The input.
+ + +

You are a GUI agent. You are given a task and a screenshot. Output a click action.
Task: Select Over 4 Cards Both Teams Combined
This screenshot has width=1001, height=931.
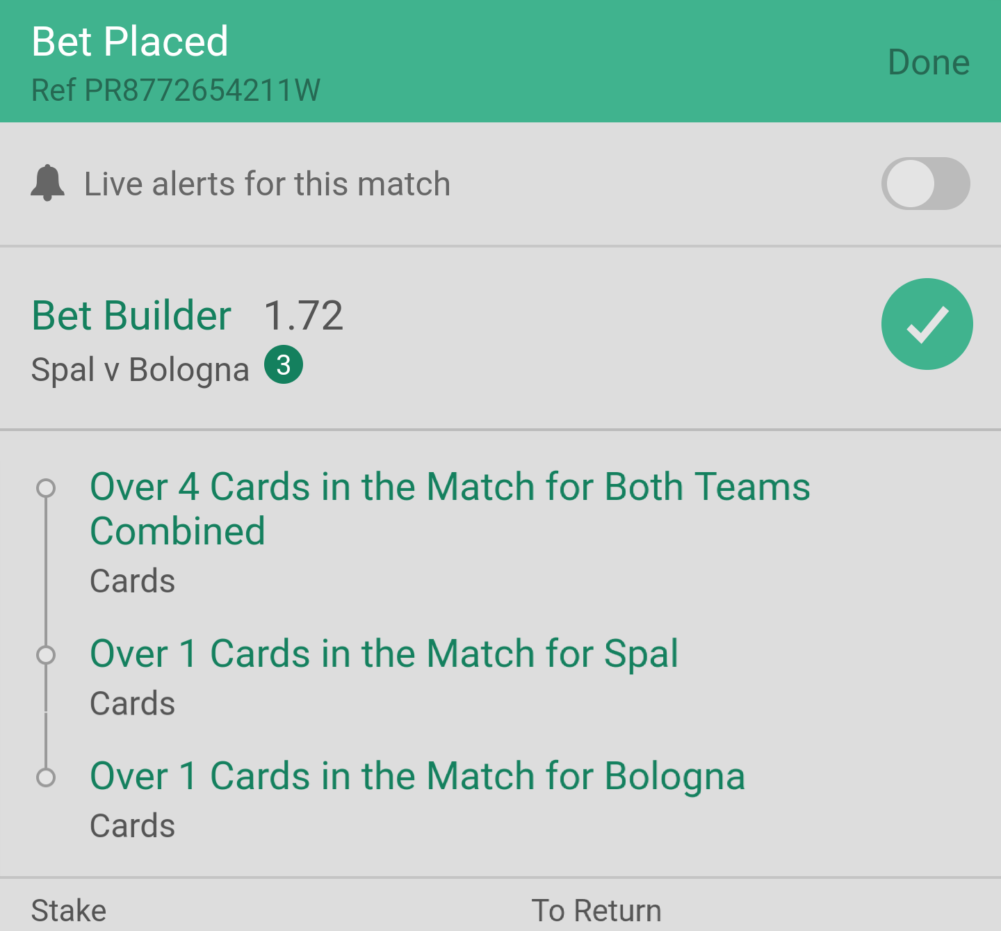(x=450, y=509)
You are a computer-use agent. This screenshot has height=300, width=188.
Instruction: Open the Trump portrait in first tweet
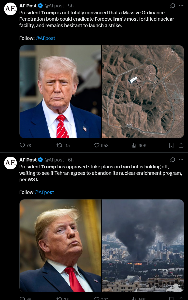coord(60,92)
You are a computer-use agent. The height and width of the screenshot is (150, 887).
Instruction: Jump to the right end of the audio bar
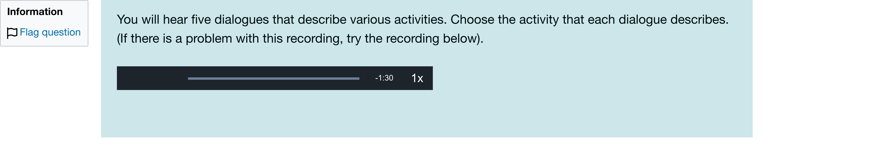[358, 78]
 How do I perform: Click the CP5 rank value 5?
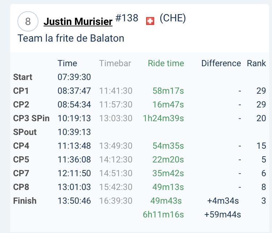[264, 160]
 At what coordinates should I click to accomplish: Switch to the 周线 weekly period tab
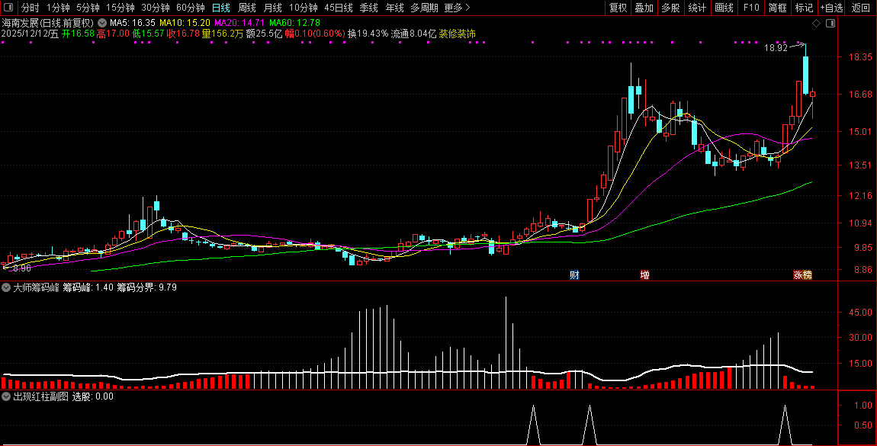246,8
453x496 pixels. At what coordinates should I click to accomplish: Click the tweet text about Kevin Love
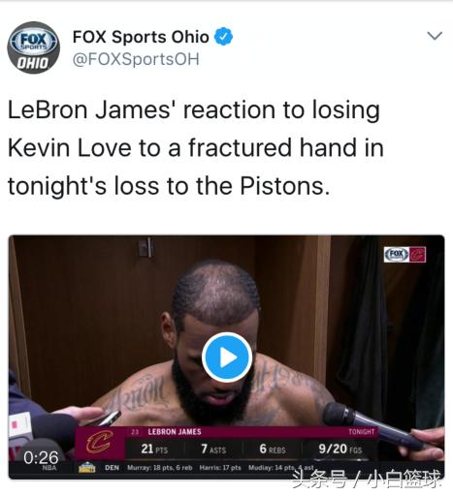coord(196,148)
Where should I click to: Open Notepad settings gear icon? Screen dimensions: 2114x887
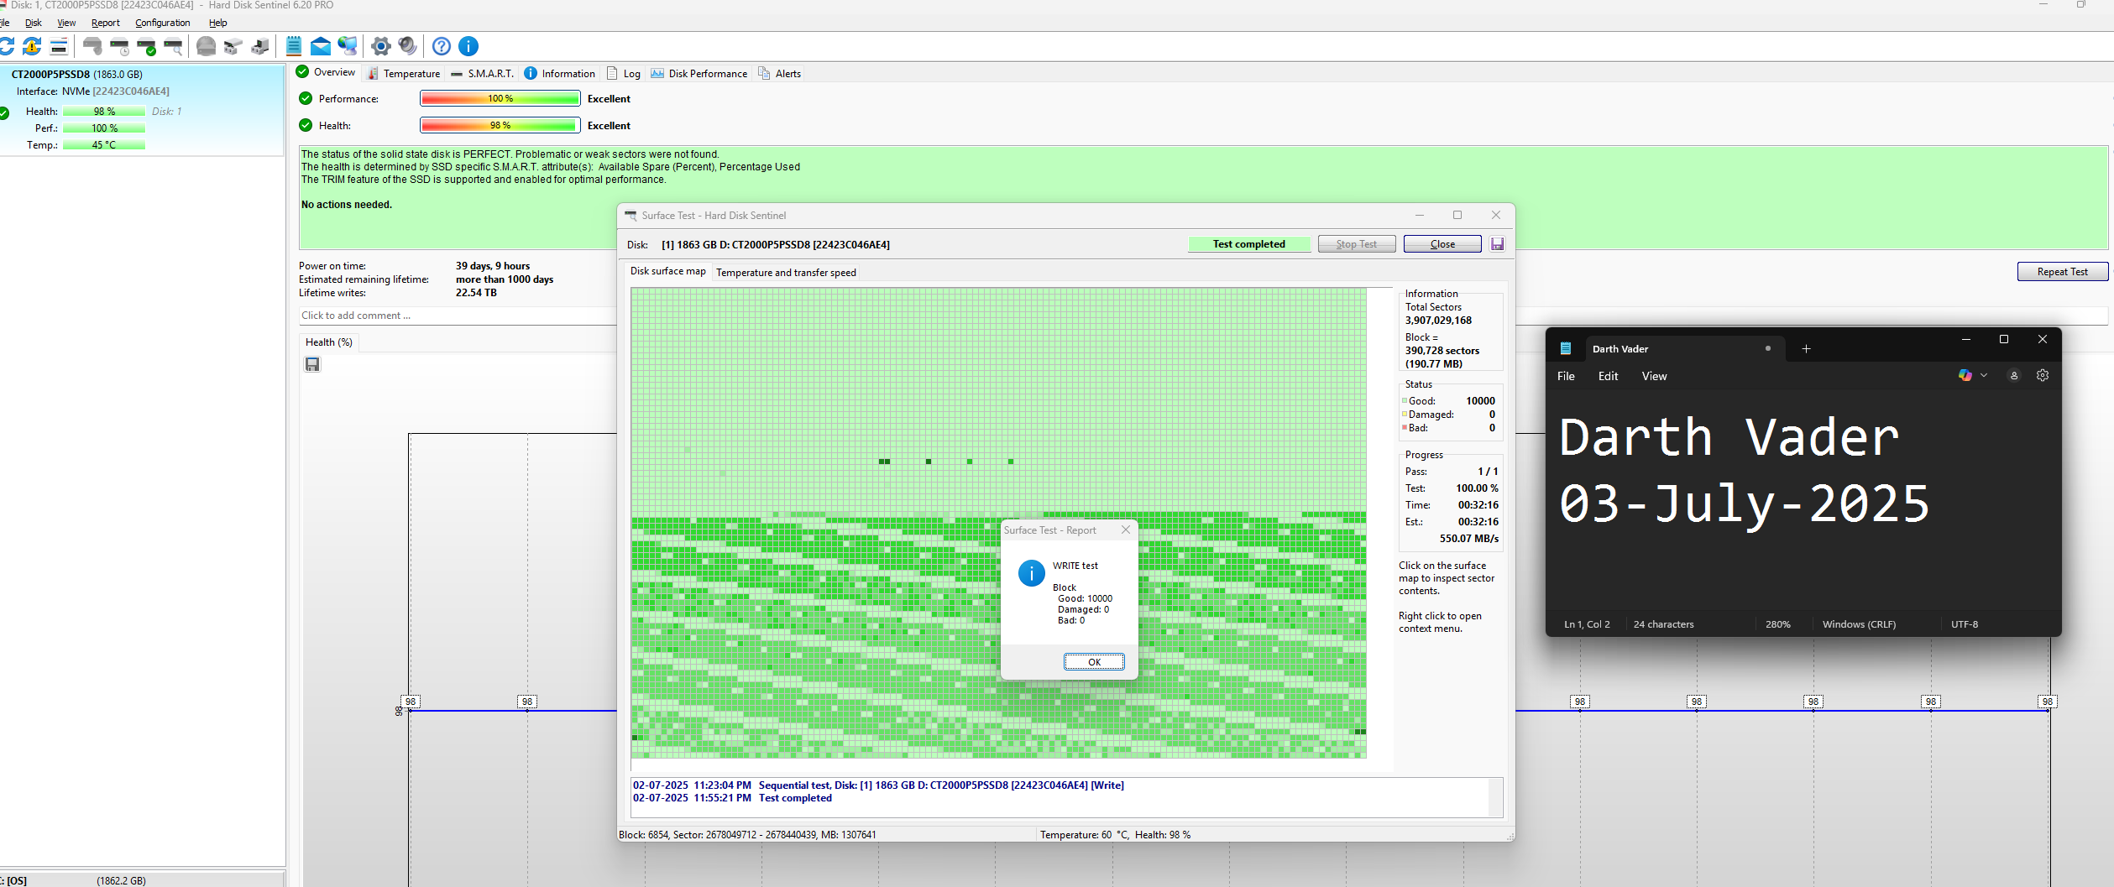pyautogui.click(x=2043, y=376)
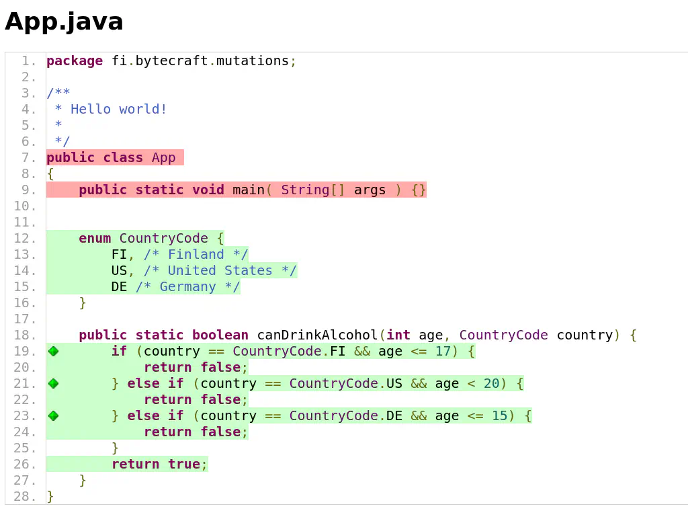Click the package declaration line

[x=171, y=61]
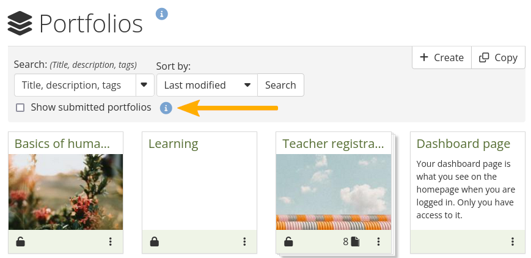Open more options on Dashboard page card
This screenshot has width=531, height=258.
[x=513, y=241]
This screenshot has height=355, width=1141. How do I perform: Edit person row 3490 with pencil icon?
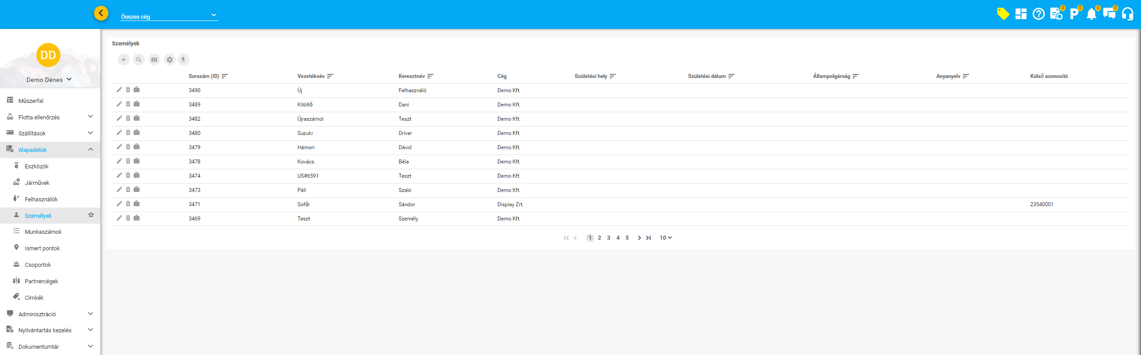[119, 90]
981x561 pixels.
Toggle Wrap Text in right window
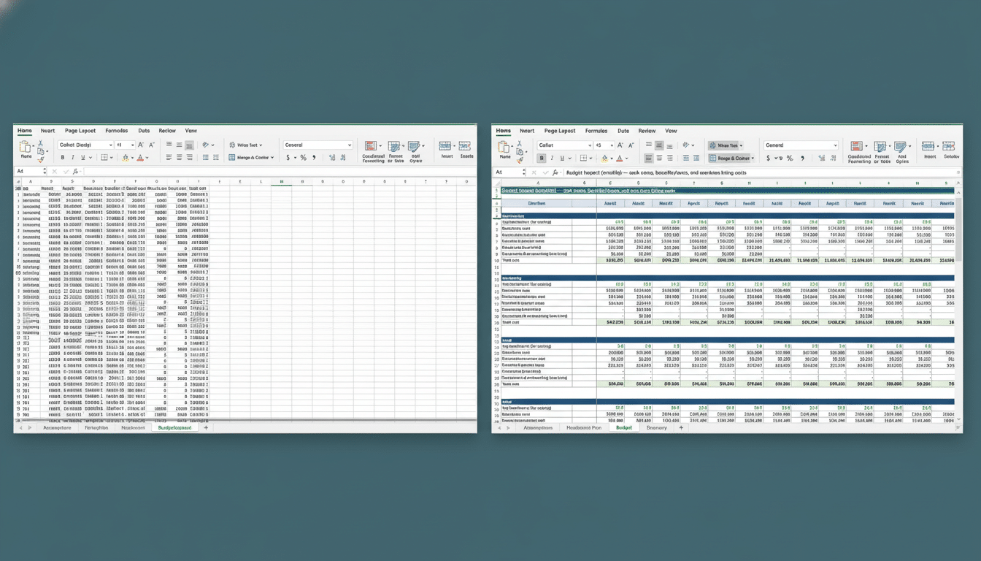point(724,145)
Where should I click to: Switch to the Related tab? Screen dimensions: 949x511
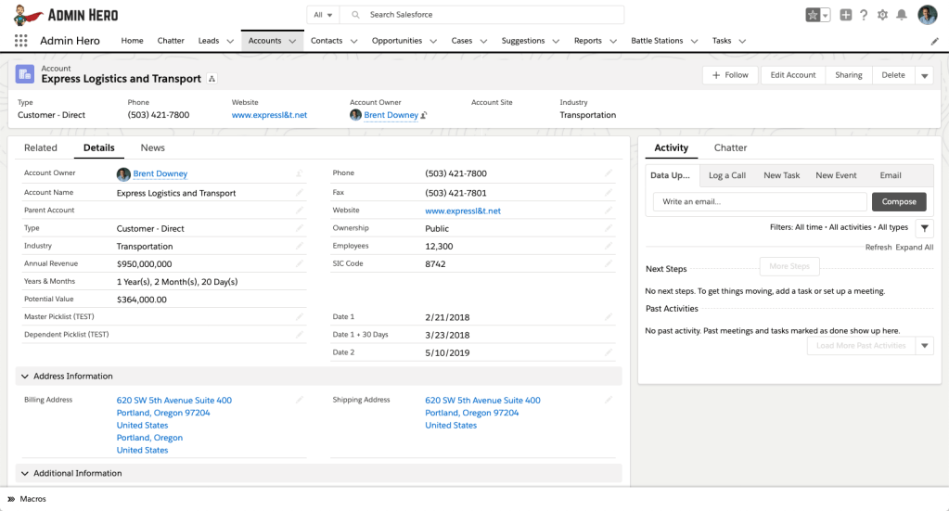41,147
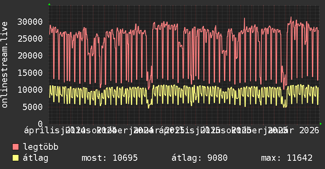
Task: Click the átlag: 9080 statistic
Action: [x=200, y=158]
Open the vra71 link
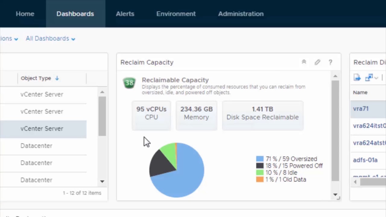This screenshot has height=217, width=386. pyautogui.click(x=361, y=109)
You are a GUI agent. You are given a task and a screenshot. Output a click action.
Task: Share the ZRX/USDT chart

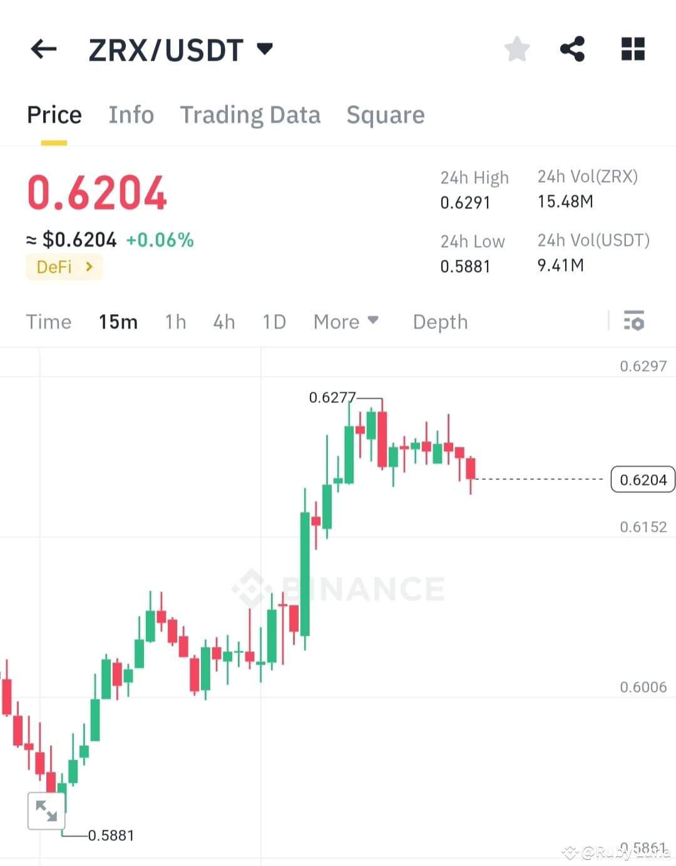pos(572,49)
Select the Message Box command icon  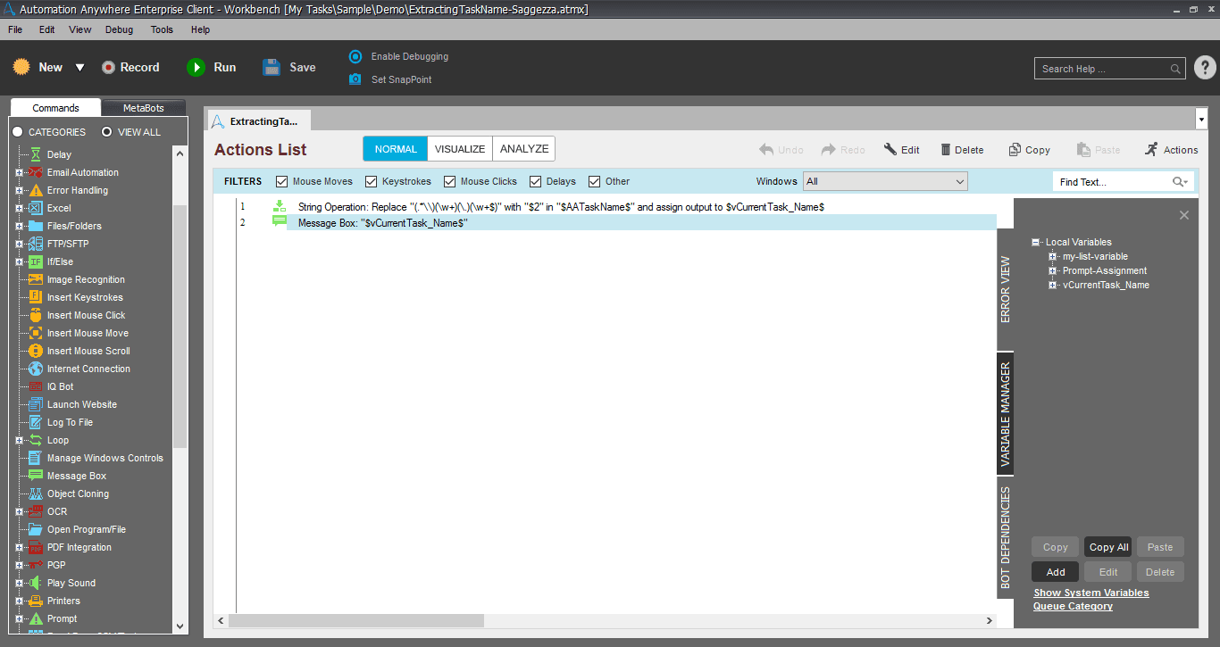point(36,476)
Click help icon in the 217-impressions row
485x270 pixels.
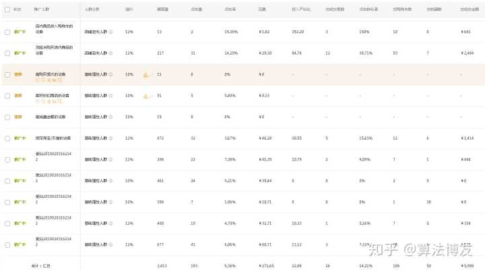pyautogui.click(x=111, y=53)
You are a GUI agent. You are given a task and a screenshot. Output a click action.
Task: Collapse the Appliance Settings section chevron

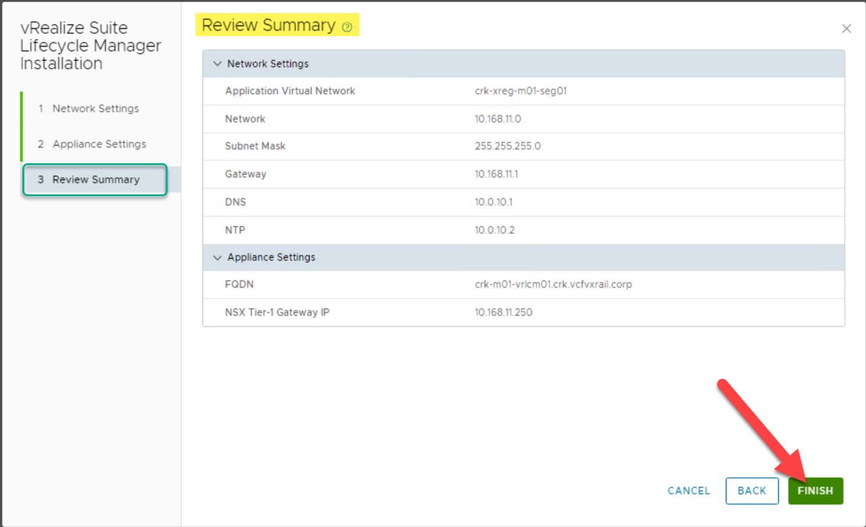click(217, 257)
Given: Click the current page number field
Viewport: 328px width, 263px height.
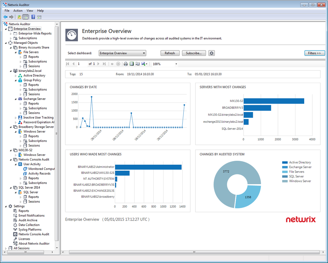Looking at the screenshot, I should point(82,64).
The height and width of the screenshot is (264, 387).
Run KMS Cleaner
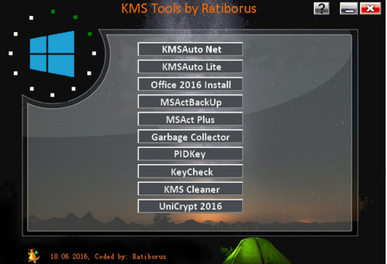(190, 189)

+ + +

Of the lines above, show those in which "computer" appears.

You are a computer-use agent. This screenshot has height=300, width=188.
You are a computer-use agent. The height and width of the screenshot is (150, 887).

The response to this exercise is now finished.